#### ÉNONCÉ A
Répondez aux questions suivantes à partir de la critique de Life is Strange :
(i) Quel studio a développé le jeu ?
(ii) En combien de temps l'auteur a-t-il terminé le jeu ?
(iii) Comment s'appelle la meilleure amie de Max Caulfield ?
#### ÉNONCÉ B
Affichez le passage de la critique de Life is Strange qui commence aux mots « Life is Strange est » et s'arrête après « désastreuses sur l’avenir. ».

#### SECTION DU DOCUMENT
----------------------------------------
Life is Strange (PS4)
Par Pierre Compignie le mardi 4 juillet 2023, 22:00 - Critiques toute neuves
Développé par : DONTNOD (France)
Sorti à l'origine en : octobre 2015 (Europe, version PS4)
Comment j'ai pratiqué : Terminé en 15h15 sur PS4 Pro avec la manette Dual Shock 4 et la fixation dorsale de commandes (palettes gauche et droite affectées aux gâchettes L2 et R2 pour une meilleure ergonomie). 30 images par secondes. Version 1.00.
Life is Strange est un jeu d'aventure récompensé et encensé par la critique permettant au joueur de remonter dans le temps et modifier le passé, le présent et l'avenir.
Retracez l’histoire de Max Caulfield, une étudiante en photographie, qui découvre, en sauvant la vie de sa meilleure amie, Chloe Price, qu’elle peut remonter dans le temps. Les deux jeunes filles se retrouvent très vite à enquêter sur la mystérieuse disparition d’une autre étudiante, Rachel Amber, révélant le côté sordide d’Arcadia Bay. Pendant ce temps, Max va devoir apprendre que modifier le passé peut avoir des conséquences désastreuses sur l’avenir.
Caractéristiques
- Un jeu d’aventure au superbe scénario
- Remontez dans le temps pour changer le cours des événements
- Plusieurs fins selon les décisions prises au cours du jeu
- Des visuels époustouflants, peints à la main
- Une bande originale de musique indie licenciée[1]
J'ai beaucoup aimé. Pour une fois, dans un vidéogiciel dans lequel on fait des choix à la place du protagoniste, j'ai trouvé que l'héroïne avait beaucoup de personnalité et les choix que le VG m'a demandé de faire n'ont pas brisé l'identification que je ressentais mais au contraire s'inscrivaient bien au sein de cette identification. Contrairement à des VG comme Heavy Rain ou Telltale's The Walking Dead, la protagoniste m'a semblé exister bien plus par elle-même (la personnalité de Maxine est éclatante dans Life is Strange et je me suis incroyablement attaché à elle) et en plus de ça les différentes options entre lesquelles choisir quand j'avais le contrôle m'ont semblé vraiment envisageables pour son personnage (ils ne représentaient pas des grands écarts de personnalité).
----------------------------------------
#### ENTRÉES ENREGISTRÉES
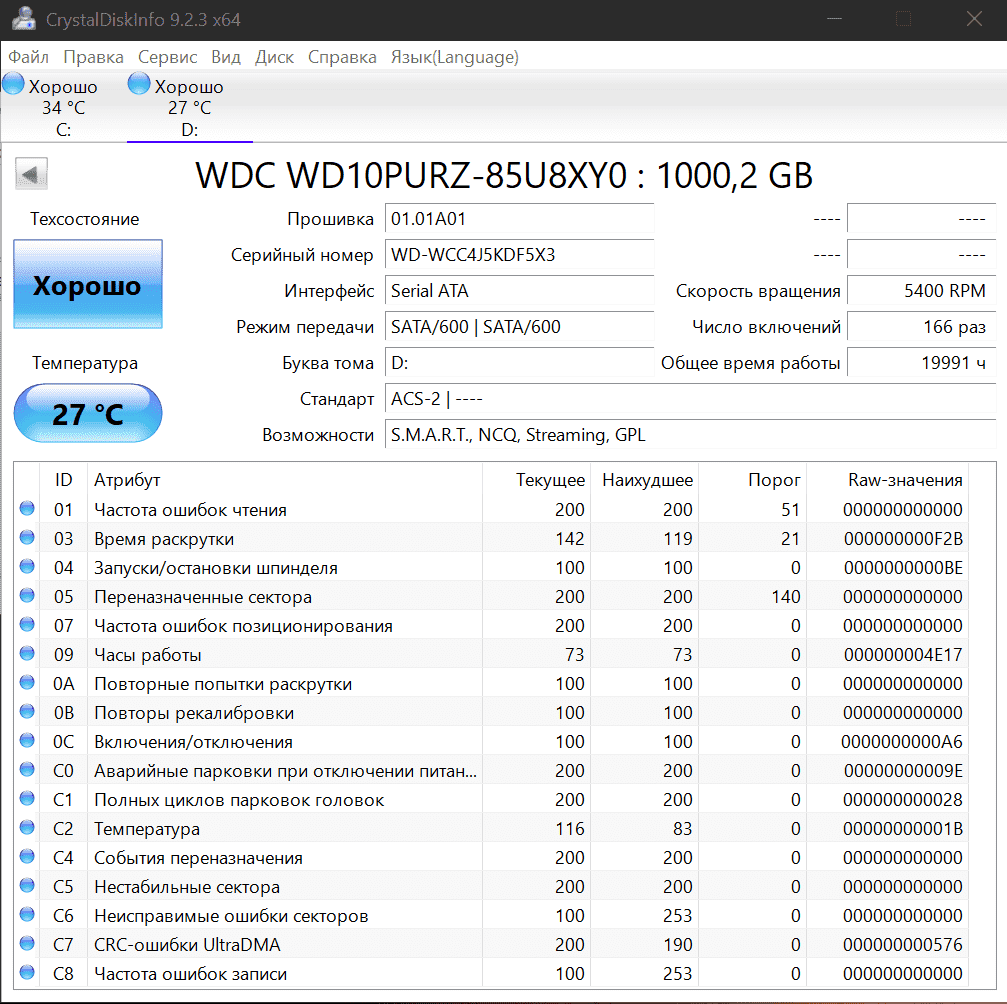Click status orb for C2 Температура row

27,829
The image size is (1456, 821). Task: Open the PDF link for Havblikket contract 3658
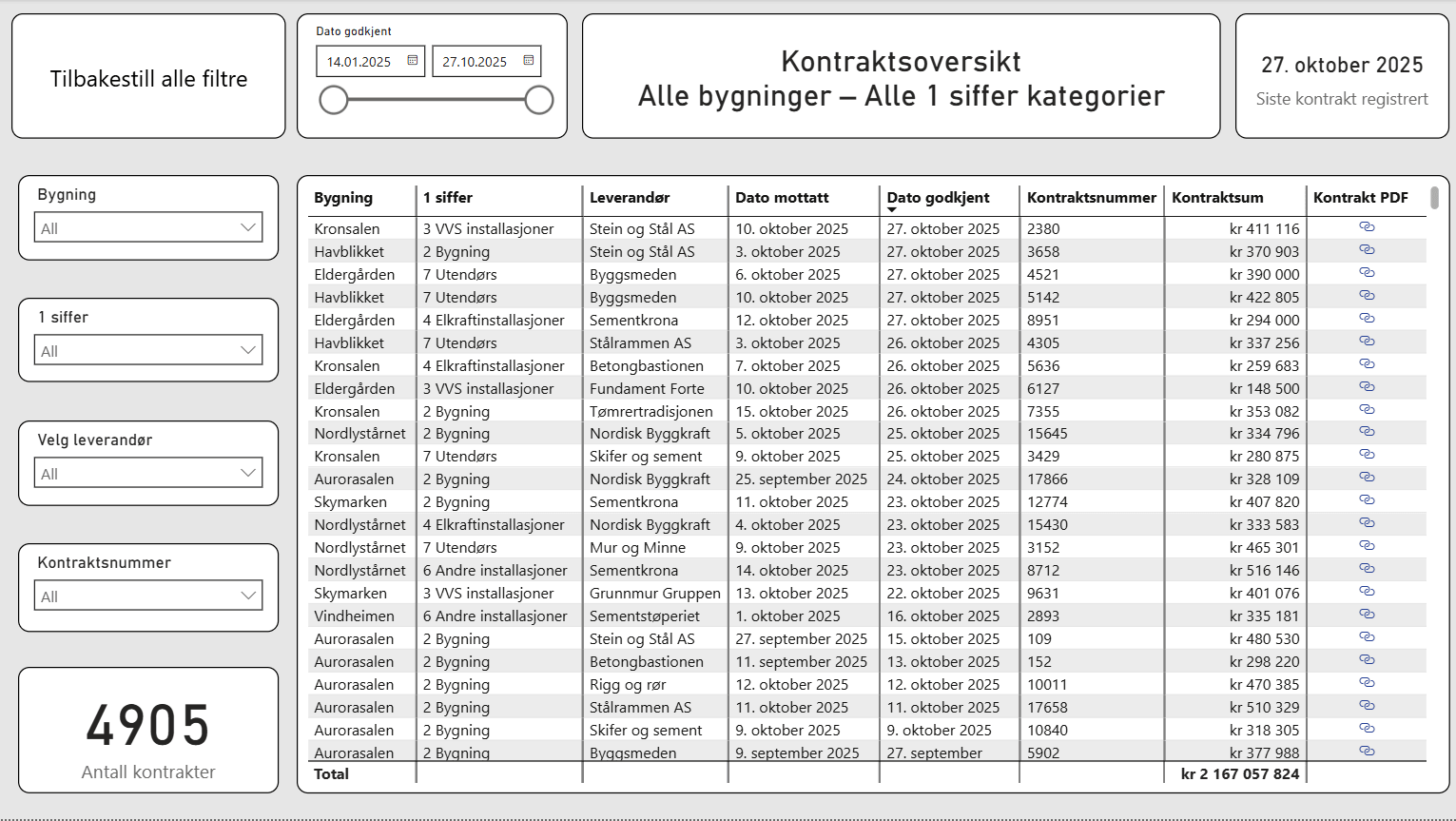pos(1367,250)
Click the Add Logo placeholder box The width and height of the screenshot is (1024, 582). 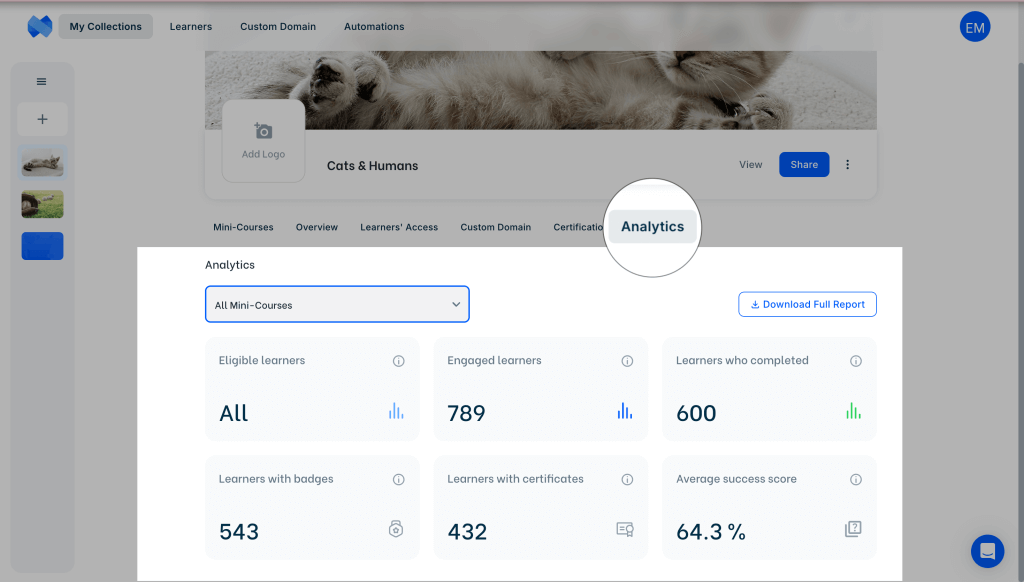point(263,141)
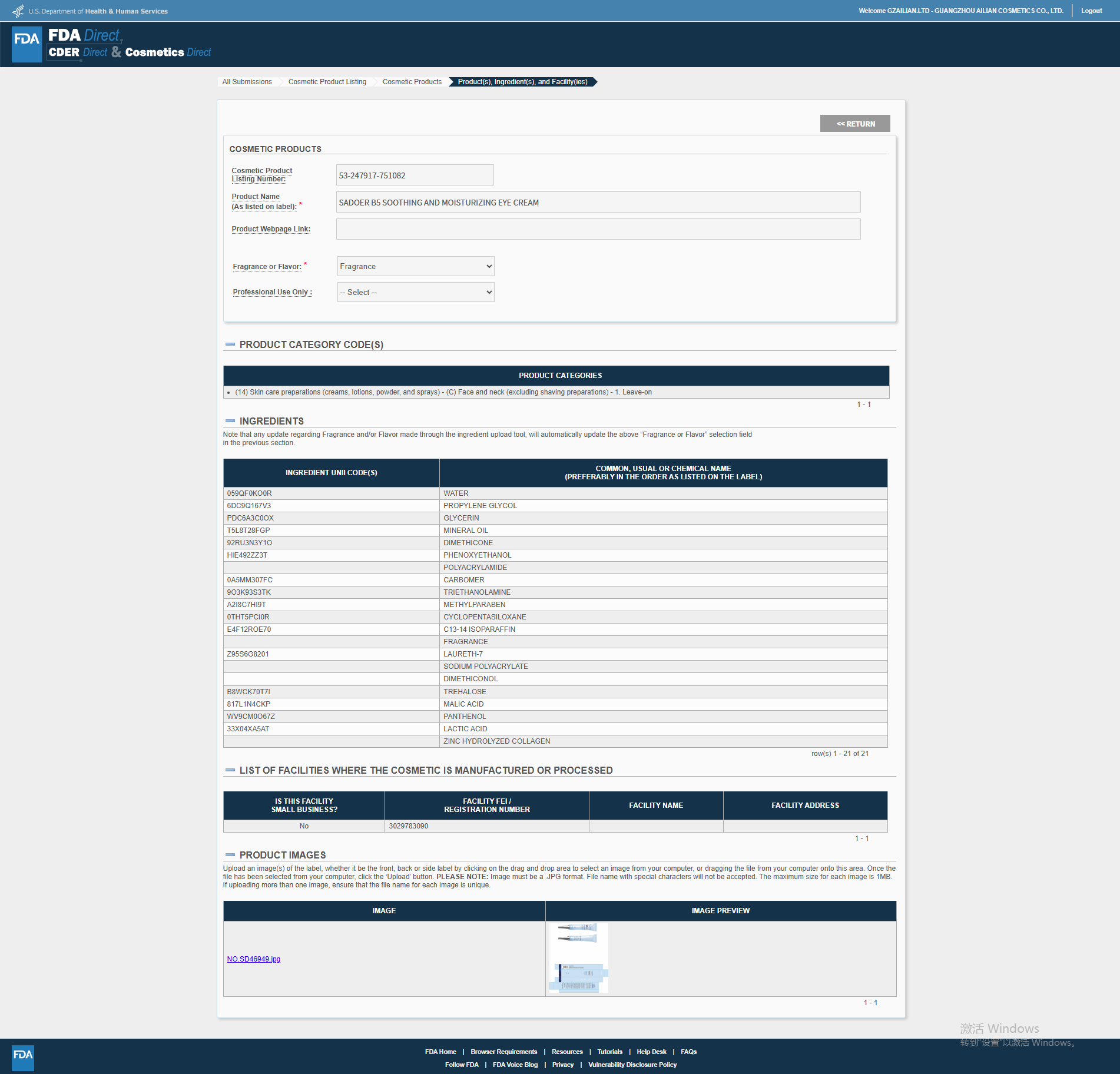The height and width of the screenshot is (1074, 1120).
Task: Click the HHS eagle logo
Action: click(18, 11)
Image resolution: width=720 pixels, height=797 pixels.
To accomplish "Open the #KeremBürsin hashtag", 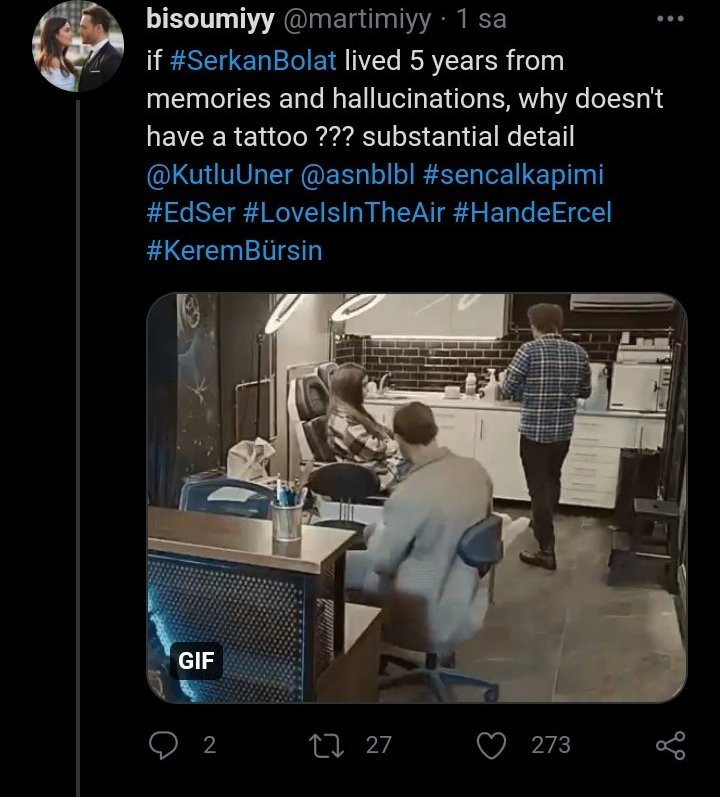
----------------------------------------
#### RÉPONSE FINALE A
(i) DONTNOD (France)
(ii) 15h15
(iii) Chloe Price

#### RÉPONSE FINALE B
Life is Strange est un jeu d'aventure récompensé et encensé par la critique permettant au joueur de remonter dans le temps et modifier le passé, le présent et l'avenir.
Retracez l’histoire de Max Caulfield, une étudiante en photographie, qui découvre, en sauvant la vie de sa meilleure amie, Chloe Price, qu’elle peut remonter dans le temps. Les deux jeunes filles se retrouvent très vite à enquêter sur la mystérieuse disparition d’une autre étudiante, Rachel Amber, révélant le côté sordide d’Arcadia Bay. Pendant ce temps, Max va devoir apprendre que modifier le passé peut avoir des conséquences désastreuses sur l’avenir.